Tribunal Administratif de MELUN — Décision N° TA77-2305366

mardi 10 décembre 2024

JuridictionTribunal Administratif de MELUN
SectionTribunal Administratif de MELUN
N° DossierTA77-2305366
TypeOrdonnance
RecoursExcès de pouvoir
Avocat requérantACTIS AVOCATS

Résumé IA

Le Tribunal administratif de Melun, statuant en référé, a examiné la requête de Mme A qui contestait le refus implicite de la préfète du Val-de-Marne de lui communiquer la décision relative à sa demande de regroupement familial. La préfète ayant finalement produit le document demandé en cours d'instance, le tribunal a constaté qu'il n'y avait plus lieu de statuer sur les conclusions principales de la requête. En application de l'article L. 761-1 du code de justice administrative, l'État a été condamné à verser 1 500 euros à Mme A, celle-ci ayant obtenu satisfaction après plus de seize mois de procédure.

Texte intégral

Vu la procédure suivante :

Par une requête enregistrée le 30 mai 2023, Mme D A, représentée par Me Saligari, demande au tribunal :

1°) d'annuler la décision implicite par laquelle la préfète du Val-de-Marne a refusé de lui communiquer la décision statuant sur sa demande de regroupement familial introduite le 6 décembre 2021 pour sa fille C B ;

2°) d'enjoindre au préfet du Val-de-Marne de lui communiquer le document demandé dans un délai de quinze jours et sous une astreinte de 80 euros par jour de retard ou, à défaut, de réexaminer sa demande de communication dans le même délai et sous une astreinte de 100 euros par jour de retard ;

3°) de mettre à la charge de l'État une somme de 1 500 euros en application de l'article L. 761-1 du code de justice administrative.

Par un mémoire en défense enregistré le 8 octobre 2024, la préfète du Val-de-Marne, représentée par la SELARL Actis avocats, agissant par Me Termeau, conclut au " rejet " de la requête en faisant valoir que la décision demandée a été communiquée dans le cours de l'instance.

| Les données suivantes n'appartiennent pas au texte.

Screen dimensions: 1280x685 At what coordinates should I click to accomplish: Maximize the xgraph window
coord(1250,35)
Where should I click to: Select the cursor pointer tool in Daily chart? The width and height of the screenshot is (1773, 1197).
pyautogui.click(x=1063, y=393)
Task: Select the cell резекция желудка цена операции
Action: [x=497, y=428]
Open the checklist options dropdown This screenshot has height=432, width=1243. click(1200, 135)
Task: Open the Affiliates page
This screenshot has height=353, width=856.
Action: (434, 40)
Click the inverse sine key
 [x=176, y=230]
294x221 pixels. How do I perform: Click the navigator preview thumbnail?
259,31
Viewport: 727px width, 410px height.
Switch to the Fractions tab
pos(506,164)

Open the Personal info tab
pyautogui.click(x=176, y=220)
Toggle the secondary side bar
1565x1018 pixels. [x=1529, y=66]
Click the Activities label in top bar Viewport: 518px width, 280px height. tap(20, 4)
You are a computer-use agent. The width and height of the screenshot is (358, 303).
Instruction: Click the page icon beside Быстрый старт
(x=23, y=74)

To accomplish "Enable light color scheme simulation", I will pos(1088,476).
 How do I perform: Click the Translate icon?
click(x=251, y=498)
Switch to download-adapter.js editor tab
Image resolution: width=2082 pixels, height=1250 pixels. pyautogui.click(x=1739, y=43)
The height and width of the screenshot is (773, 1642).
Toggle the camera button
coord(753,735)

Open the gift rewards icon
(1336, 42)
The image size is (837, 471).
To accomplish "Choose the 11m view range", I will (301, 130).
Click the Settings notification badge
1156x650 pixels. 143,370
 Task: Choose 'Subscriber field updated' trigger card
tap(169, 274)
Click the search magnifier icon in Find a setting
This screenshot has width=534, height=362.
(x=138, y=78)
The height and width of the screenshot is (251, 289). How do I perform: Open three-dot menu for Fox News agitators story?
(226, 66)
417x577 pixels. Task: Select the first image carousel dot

Vu les autres pièces du dossier.

Vu :

- le code des relations entre le public et l'administration ;

- le code de justice administrative.

Considérant ce qui suit :

1. Aux termes de l'article R. 222-1 du code de justice administrative : " () les présidents de formation de jugement des tribunaux () peuvent, par ordonnance : / / 3' Constater qu'il n'y a pas lieu de statuer sur une requête ; / / 5° Statuer sur les requêtes qui ne présentent plus à juger de questions autres que la condamnation prévue à l'article L. 761-1 ou la charge des dépens () ".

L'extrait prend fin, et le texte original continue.